Die Decke bröckelte, es sammelte sich immer mehr Schutt an und das Ganze drohte, in sich zusammenzubrechen. Um den Fledermäusen einen Rückzugsort zu erhalten, wurden die vorderen 15 Meter baulich abgesichert. Hinter dem vergitterten Eingang sorgt nun eine sechs Meter lange Betonröhre dafür, dass sich die kleinklimatische Situation verbessert, weil sich die Wärme im Stollen hält. Dahinter wurden Verstecke für die Fledermäuse geschaffen, die ihnen Haltemöglichkeiten bieten. Außerdem ist der Stollen mit Rindenmulch ausgelegt und mit Steinhaufen ausgestattet - so entstehen Rückzugsorte für den Feuersalamander und andere Amphibien.

Da die klimatischen Bedingungen im Stollen anders als im Schloss sind, sind dort auch andere Arten anzutreffen. Am Stollen kann man mit etwas Glück das „Braune Langohr“ und die „Fransenfledermaus“ beobachten. Diese beiden Arten mögen es eher feucht. „Einzug“ ins Winterquartier halten die Fledermäuse nach Auskunft von Simon ab Oktober. Im August und September gehen die Tiere allerdings schon auf Erkundung und überprüfen, ob gute Höhlen zur Verfügung stehen.

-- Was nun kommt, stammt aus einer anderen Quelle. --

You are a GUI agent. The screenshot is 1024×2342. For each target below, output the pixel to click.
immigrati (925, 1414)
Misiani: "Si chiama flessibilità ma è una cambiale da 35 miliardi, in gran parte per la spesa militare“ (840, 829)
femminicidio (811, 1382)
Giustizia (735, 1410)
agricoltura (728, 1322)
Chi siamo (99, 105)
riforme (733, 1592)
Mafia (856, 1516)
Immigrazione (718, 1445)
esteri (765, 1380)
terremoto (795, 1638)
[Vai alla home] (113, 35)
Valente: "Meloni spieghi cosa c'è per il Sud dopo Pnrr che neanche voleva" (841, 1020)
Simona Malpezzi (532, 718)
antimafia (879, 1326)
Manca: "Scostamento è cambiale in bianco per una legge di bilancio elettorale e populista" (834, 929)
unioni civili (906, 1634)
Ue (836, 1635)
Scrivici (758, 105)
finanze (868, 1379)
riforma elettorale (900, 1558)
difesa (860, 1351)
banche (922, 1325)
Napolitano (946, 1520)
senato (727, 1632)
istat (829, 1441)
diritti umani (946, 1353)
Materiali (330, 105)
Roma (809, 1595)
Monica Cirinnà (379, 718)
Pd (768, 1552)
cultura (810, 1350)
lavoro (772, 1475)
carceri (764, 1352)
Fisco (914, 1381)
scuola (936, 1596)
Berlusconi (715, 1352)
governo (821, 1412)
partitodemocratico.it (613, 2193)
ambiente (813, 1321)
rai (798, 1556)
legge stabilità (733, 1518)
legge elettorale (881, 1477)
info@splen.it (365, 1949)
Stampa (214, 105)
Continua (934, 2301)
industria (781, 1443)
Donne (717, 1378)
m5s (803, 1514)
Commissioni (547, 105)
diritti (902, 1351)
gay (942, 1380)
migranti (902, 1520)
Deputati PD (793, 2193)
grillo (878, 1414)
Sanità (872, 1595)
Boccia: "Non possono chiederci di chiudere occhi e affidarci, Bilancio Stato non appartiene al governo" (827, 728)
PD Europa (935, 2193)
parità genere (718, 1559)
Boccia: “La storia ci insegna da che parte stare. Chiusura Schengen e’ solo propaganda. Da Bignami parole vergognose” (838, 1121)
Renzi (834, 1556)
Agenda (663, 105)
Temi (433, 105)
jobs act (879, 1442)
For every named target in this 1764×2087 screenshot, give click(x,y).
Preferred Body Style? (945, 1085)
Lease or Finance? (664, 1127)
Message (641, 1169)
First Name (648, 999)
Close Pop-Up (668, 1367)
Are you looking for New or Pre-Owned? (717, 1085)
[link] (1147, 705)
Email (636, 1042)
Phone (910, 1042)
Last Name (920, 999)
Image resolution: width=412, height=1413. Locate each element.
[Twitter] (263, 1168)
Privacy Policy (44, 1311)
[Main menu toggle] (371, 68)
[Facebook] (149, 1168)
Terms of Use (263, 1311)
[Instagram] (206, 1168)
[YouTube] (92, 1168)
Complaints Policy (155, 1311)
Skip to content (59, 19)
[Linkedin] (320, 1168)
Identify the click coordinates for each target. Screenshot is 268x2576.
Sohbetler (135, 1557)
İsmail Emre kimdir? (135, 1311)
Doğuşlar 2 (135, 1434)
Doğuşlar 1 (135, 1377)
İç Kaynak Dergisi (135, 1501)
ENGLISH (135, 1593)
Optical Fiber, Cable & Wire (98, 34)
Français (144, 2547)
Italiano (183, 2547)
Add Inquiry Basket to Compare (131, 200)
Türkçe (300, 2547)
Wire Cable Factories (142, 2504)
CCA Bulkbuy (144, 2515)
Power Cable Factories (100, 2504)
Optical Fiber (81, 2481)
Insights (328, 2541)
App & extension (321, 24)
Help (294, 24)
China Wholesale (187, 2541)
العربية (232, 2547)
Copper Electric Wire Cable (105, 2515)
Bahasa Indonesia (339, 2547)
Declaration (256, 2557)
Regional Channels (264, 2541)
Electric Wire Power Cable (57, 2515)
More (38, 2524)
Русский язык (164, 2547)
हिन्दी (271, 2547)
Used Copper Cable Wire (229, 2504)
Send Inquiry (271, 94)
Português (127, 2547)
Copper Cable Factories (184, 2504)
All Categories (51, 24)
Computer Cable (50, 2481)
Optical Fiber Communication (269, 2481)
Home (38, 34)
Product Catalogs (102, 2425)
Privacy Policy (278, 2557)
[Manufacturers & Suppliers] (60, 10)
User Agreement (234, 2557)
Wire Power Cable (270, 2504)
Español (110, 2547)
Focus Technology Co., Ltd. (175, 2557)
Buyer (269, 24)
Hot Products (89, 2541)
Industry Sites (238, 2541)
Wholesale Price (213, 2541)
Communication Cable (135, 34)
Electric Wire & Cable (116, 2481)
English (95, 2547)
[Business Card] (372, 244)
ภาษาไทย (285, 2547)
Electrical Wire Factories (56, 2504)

Der Stollen „Tannhäuser“ ist ein Überbleibsel aus der Nazi-Zeit, wie Kahle erklärte.

Er wurde als Luftschutzbunker gebaut und war zwischenzeitlich in Vergessenheit geraten. Das Gelände unterhalb des Ortenbergs gehörte früher der Deutschen Bahn. Die Kosten für die Verfüllung des Stollens, die 2015 aus Mitteln der Städtebauförderung (zu je einem Drittel durch Bund, Land und Kommune) gefördert wurde, liegen bei rund 150.000 Euro. Nur ein Bruchteil dieser Kosten entfiel auf die Herrichtung des Fledermausquartiers.